(Source records)

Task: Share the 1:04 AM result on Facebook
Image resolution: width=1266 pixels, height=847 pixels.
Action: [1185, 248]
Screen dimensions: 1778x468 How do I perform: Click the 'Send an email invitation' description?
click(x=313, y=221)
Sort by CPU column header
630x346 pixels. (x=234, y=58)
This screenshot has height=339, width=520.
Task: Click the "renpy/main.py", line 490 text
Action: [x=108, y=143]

--

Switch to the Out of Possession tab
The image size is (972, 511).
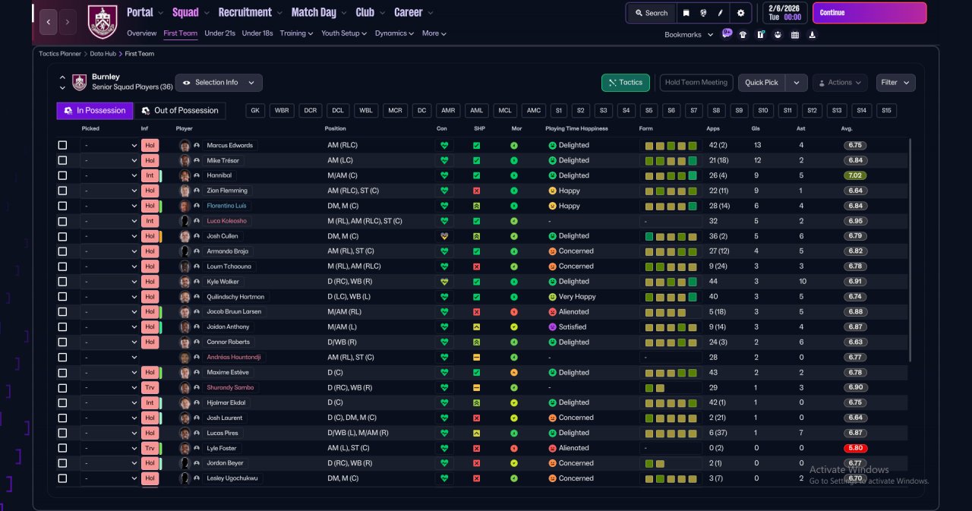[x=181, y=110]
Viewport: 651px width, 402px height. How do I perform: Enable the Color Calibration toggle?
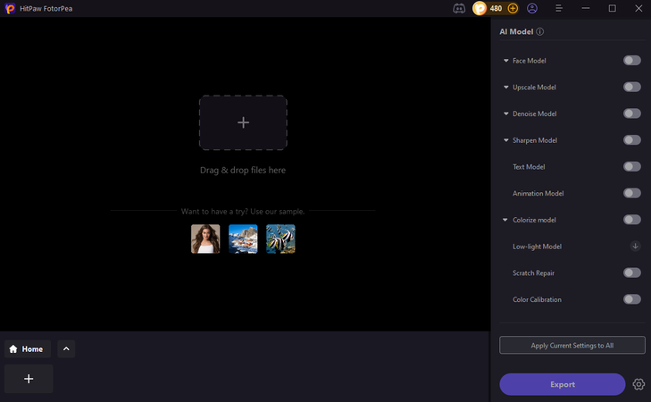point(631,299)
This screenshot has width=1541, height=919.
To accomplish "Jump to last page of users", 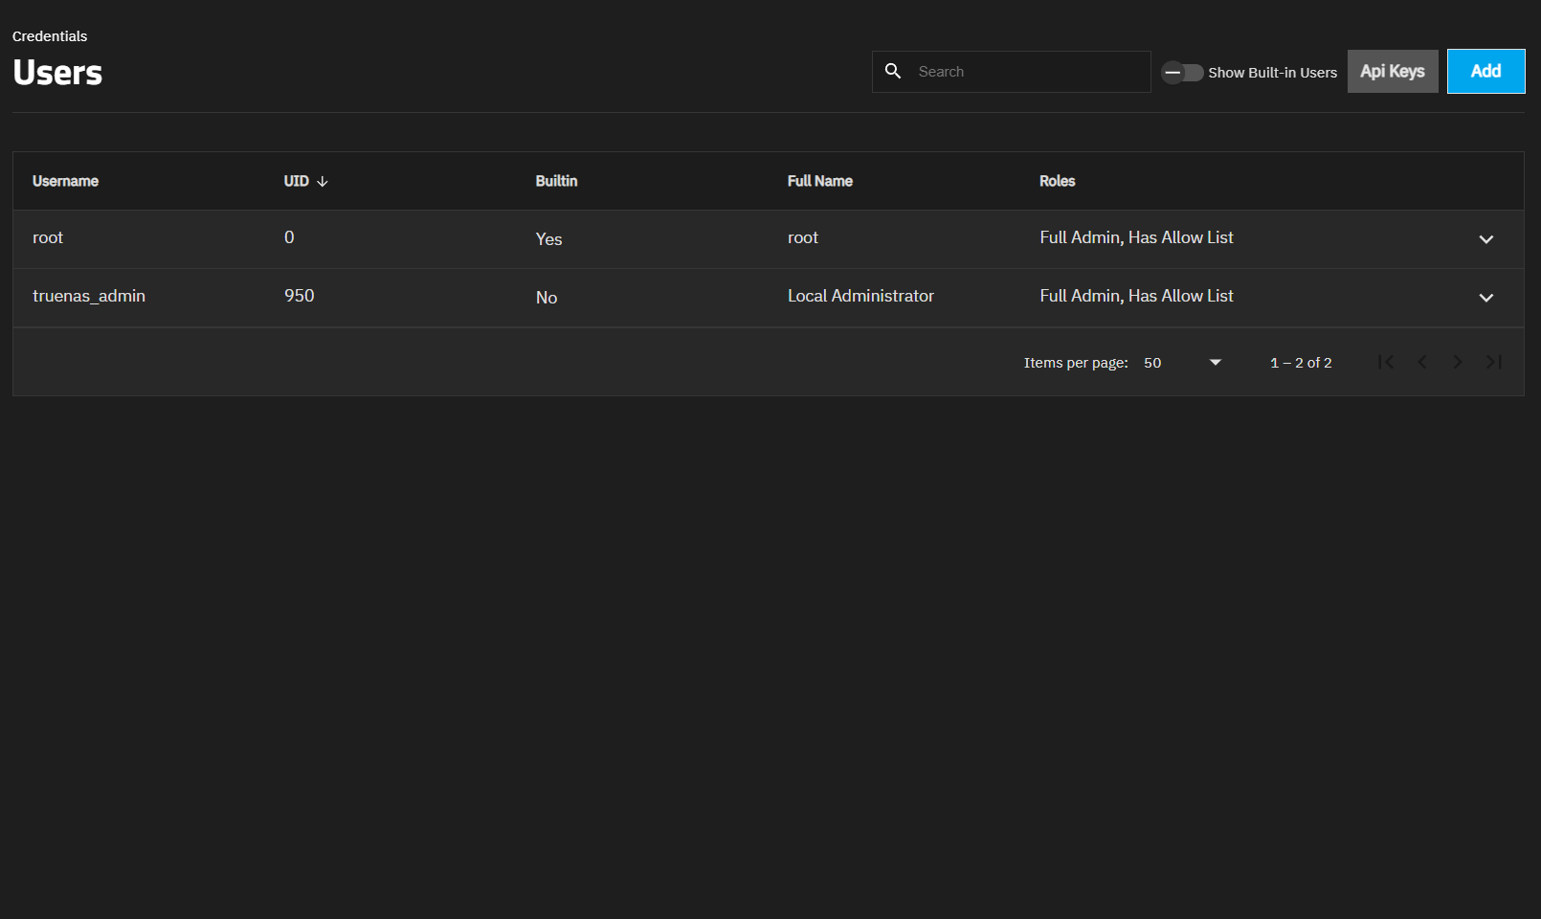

**WHAT IS EXPECTED:** Among the records above, locate the line containing "This screenshot has width=1541, height=919." and the line containing "to last page", then transcribe exactly the lines starting at the first and ending at the second, with no pictures.

**EXERCISE RESULT:**
This screenshot has width=1541, height=919.
To accomplish "Jump to last page of users", 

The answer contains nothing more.